_Stored data entries_
------------------------------------------------

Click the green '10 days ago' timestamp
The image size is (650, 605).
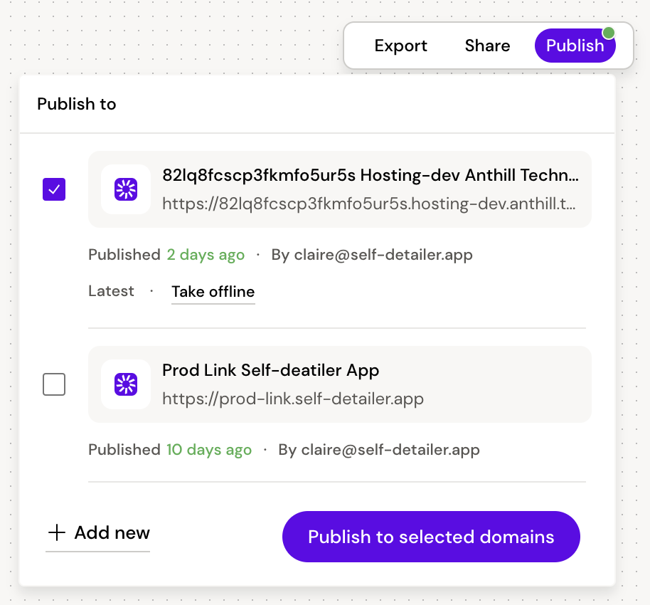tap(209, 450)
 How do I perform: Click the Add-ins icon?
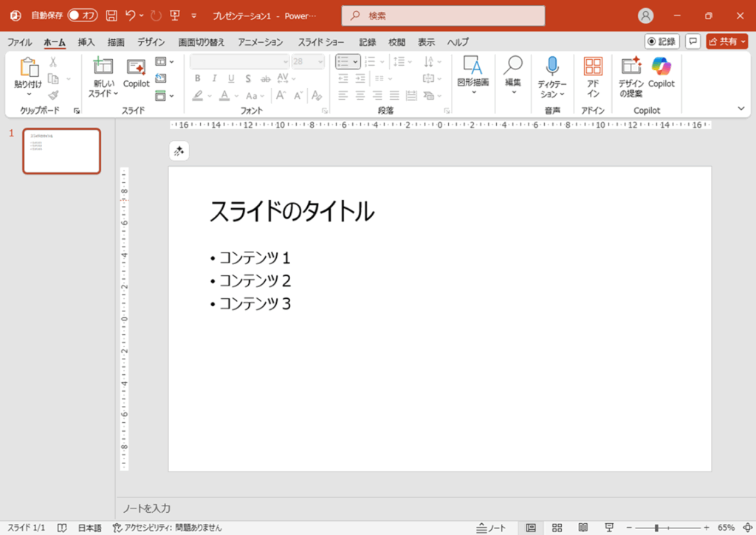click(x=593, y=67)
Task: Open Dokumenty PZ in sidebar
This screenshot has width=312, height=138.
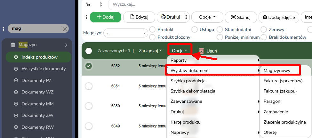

------------------------------------------------

Each record above must be retyped exactly as given, with the images excluded.

Click the green '10 days ago' timestamp
The image size is (650, 605).
tap(209, 450)
 How do I perform: Click the Add-ins icon?
click(x=593, y=67)
Task: Open Dokumenty PZ in sidebar
This screenshot has width=312, height=138.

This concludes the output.